RispondiEliminaConcludeva la lettera con un appello accorato:" in nome di Dio, lasciate in pace la Palestina."
La risposta di Herzl si soffermò nella descrizione dei vantaggi che la terra (gli abitanti non venivano presi in considerazione)avrebbe tratto dalla presenza di gente ebraica: aveva già dato la definizione di colonialismo di insediamento.
Anche nei resoconti dei viaggiatori europei in quei luoghi, degli abitanti locali non si parlava, riproducendo "la prospettiva, l'ignoranza e i pregiudizi conditi dell'arroganza europea di chi ad essa è estranea"

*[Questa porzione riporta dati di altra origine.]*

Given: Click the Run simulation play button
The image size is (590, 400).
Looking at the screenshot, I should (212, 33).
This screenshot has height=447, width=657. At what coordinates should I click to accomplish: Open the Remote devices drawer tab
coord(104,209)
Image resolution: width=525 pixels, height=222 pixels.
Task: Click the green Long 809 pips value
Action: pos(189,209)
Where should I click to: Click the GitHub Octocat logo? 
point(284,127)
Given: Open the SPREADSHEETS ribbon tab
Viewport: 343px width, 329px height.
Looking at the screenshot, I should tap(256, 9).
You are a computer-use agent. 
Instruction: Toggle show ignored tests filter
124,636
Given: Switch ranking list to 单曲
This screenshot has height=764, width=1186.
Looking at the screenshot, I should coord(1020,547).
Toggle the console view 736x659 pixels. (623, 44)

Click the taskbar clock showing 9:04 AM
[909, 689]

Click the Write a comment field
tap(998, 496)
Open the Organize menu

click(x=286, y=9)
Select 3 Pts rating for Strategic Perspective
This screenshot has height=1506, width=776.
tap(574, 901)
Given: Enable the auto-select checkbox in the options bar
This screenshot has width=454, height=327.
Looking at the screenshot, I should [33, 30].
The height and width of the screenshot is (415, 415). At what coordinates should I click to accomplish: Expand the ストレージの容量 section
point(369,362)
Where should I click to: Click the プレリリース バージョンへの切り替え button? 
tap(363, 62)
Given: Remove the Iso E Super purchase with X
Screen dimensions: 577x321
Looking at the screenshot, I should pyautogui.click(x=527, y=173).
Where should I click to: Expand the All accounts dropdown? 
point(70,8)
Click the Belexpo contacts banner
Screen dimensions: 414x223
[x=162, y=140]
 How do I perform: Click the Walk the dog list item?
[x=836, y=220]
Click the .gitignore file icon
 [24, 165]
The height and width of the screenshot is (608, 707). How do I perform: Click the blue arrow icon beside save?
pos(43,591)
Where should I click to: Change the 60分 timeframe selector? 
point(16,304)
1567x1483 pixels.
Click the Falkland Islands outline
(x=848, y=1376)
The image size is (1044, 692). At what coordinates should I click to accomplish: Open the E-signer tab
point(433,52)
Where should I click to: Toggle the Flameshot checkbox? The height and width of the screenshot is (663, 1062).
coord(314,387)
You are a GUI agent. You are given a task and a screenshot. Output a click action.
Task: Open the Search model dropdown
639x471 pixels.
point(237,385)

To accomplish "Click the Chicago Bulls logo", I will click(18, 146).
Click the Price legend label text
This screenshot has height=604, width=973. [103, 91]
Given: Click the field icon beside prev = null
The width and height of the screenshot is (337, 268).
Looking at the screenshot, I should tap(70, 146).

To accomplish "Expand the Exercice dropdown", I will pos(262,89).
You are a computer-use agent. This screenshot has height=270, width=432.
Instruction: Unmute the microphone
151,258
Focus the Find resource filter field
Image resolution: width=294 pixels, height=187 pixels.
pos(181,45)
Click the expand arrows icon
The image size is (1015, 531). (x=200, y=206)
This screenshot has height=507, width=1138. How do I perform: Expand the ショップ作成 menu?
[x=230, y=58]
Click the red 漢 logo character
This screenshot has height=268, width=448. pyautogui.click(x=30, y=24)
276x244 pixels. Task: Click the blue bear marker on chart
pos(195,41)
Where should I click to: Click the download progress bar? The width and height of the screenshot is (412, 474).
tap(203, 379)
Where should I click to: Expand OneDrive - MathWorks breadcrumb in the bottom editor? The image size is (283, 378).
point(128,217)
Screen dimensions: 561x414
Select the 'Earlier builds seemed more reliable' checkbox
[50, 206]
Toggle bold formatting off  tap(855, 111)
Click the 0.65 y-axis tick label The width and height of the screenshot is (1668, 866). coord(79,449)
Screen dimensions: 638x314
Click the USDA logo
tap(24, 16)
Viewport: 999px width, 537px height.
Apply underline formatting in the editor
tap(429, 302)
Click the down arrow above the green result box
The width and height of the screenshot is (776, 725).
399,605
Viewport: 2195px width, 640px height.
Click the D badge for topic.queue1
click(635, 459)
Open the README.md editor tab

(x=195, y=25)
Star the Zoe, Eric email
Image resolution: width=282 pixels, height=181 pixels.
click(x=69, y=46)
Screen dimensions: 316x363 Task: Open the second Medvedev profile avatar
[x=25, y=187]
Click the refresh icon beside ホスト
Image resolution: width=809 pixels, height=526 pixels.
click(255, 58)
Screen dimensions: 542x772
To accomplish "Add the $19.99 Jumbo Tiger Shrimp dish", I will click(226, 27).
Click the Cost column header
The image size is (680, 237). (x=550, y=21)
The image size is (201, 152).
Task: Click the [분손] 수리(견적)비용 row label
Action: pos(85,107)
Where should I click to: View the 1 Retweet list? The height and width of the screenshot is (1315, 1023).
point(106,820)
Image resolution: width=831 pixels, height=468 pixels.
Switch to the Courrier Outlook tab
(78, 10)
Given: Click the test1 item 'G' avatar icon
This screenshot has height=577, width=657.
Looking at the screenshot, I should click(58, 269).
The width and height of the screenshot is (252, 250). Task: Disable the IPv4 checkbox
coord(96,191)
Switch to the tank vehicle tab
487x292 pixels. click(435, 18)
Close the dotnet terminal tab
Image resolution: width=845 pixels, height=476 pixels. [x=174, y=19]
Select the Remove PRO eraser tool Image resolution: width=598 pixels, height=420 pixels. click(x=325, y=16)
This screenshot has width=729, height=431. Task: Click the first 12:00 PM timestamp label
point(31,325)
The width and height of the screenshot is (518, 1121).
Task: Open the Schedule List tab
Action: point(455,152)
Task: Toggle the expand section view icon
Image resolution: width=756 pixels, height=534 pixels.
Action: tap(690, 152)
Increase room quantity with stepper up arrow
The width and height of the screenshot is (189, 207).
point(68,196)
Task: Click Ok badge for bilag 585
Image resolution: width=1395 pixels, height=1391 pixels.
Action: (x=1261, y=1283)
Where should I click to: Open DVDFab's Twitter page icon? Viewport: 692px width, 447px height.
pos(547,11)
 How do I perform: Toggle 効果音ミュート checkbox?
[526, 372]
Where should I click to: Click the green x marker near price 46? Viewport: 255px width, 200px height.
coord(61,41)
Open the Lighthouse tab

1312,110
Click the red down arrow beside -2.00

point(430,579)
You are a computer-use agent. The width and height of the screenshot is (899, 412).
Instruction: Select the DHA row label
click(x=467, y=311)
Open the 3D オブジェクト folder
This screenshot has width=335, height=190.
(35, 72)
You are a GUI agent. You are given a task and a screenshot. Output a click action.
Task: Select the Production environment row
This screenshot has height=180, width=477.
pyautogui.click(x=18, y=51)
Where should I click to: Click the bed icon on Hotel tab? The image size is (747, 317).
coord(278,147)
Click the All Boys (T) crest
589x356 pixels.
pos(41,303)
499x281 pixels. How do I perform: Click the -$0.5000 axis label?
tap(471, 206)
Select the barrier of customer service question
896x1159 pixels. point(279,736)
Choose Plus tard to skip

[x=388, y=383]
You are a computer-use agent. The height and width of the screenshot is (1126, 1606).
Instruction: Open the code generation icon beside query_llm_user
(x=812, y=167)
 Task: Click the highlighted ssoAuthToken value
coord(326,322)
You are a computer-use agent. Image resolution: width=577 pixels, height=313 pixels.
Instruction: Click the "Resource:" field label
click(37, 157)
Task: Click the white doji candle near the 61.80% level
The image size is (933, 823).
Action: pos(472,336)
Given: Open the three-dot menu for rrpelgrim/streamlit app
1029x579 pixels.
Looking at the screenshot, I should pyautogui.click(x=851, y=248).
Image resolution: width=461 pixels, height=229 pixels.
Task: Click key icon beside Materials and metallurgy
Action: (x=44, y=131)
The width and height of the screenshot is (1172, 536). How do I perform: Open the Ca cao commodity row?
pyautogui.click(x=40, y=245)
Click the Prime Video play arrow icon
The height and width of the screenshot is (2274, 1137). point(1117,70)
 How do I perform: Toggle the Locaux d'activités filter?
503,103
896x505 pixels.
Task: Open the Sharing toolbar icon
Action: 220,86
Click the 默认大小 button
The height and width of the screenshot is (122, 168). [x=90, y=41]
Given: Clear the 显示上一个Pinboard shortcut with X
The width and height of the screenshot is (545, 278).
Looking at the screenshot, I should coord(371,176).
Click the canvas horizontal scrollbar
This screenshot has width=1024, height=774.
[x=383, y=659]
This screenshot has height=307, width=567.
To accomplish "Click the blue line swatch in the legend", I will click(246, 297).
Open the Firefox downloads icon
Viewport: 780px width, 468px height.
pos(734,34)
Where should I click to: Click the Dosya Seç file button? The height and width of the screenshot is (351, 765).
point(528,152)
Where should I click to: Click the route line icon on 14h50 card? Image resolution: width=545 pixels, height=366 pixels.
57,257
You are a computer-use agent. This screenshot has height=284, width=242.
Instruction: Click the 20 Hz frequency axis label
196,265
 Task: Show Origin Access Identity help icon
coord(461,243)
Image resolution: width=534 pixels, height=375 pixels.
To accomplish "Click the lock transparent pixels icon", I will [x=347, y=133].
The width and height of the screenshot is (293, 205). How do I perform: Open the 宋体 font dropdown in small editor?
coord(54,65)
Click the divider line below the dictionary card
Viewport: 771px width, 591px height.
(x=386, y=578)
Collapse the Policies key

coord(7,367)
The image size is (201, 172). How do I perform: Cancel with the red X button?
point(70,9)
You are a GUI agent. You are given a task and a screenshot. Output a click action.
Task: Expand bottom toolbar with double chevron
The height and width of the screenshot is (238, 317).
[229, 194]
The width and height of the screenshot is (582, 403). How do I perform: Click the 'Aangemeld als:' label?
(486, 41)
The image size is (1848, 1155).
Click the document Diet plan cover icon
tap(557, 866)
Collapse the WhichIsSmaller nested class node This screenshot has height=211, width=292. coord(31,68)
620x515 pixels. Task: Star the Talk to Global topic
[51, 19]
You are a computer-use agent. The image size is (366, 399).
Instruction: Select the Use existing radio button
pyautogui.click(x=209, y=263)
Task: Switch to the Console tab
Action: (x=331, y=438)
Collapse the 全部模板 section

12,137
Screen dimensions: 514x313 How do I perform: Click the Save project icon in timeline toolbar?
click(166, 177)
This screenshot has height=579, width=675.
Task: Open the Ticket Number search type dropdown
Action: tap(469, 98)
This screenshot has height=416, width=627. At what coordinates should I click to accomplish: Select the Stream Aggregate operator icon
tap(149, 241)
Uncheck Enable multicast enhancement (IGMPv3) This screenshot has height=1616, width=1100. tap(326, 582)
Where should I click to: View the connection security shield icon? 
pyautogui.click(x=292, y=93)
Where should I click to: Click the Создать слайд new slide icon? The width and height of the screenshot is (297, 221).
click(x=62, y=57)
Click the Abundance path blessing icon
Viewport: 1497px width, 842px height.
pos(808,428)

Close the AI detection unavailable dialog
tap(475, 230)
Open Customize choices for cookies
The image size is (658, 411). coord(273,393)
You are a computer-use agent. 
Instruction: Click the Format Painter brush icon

(Palestina-Rashid Khalidi)
La Palestina, sotto l'impero ottomano ( salvo brevi interregni) fin dal 1516, alla fine dell'Ottocento contava circa mezzo milione di persone distribuite in 3 distretti: Nablus, Acri e Gerusalemme, corrispondenti attualmente a Israele e ai Territori occupati. Circa il 70% della popolazione era musulmana e viveva pacificamente con minoranze ebraiche e cristiane. Gli arabi di Palestina avevano il loro dialetto arabo e usanze proprie tra cui " abiti finemente ricamati che indicavano l'appartenenza a un villaggio o a una tribù"( Brevissima storia del conflitto tra Israele e Palestina- Ilan Pappé)
Con le riforme dell'Impero Ottomano ( la Costituzione del 1876, i movimenti dei Giovani Ottomani e dei Giovani Turchi) anche i Palestinesi sono coinvolti nel clima di rinnovamento e alcuni intellettuali poeti, giornalisti e scrittori emergono nel panorama culturale. Tra i tanti Ruhi al-Khalidi, Najib Nasser e Hajj Raghib al-khalidi, nonno del già citato autore di Palestina. Quest'ultimo istituisce nel 1899 una biblioteca che ospita oltre 1200 manoscritti in arabo, persiano e turco-ottomano, i più antichi risalenti al secolo XI.
Una parte della popolazione era dedita all'agricoltura mettendo a punto tecniche avanzatissime per l'estrazione dell'olio che venivano insegnate ai primi coloni ebrei nelle terre da loro acquistate ( o loro regalate) dall'Impero Britannico.( l'Impero Ottomano si era sempre rifiutato di venderle...)
Questo patrimonio culturale e identitario era descritto dai coloni insediativi ( ma non solo da essi, anche da parte della narrazione europea) come un niente, essendo i nativi rappresentati come selvaggi o primitivi, oppure ancora come nomadi non attaccati alla terra, nonostante numerosi villaggi esistessero da migliaia di anni. Quest'ultima menzogna è ciò che ha alimentato il motto : "Un popolo senza terra a una terra senza un popolo"
Ringrazio Emilio che con i suoi preziosi articoli ci fornisce l'opportunità di condividere alcune riflessioni.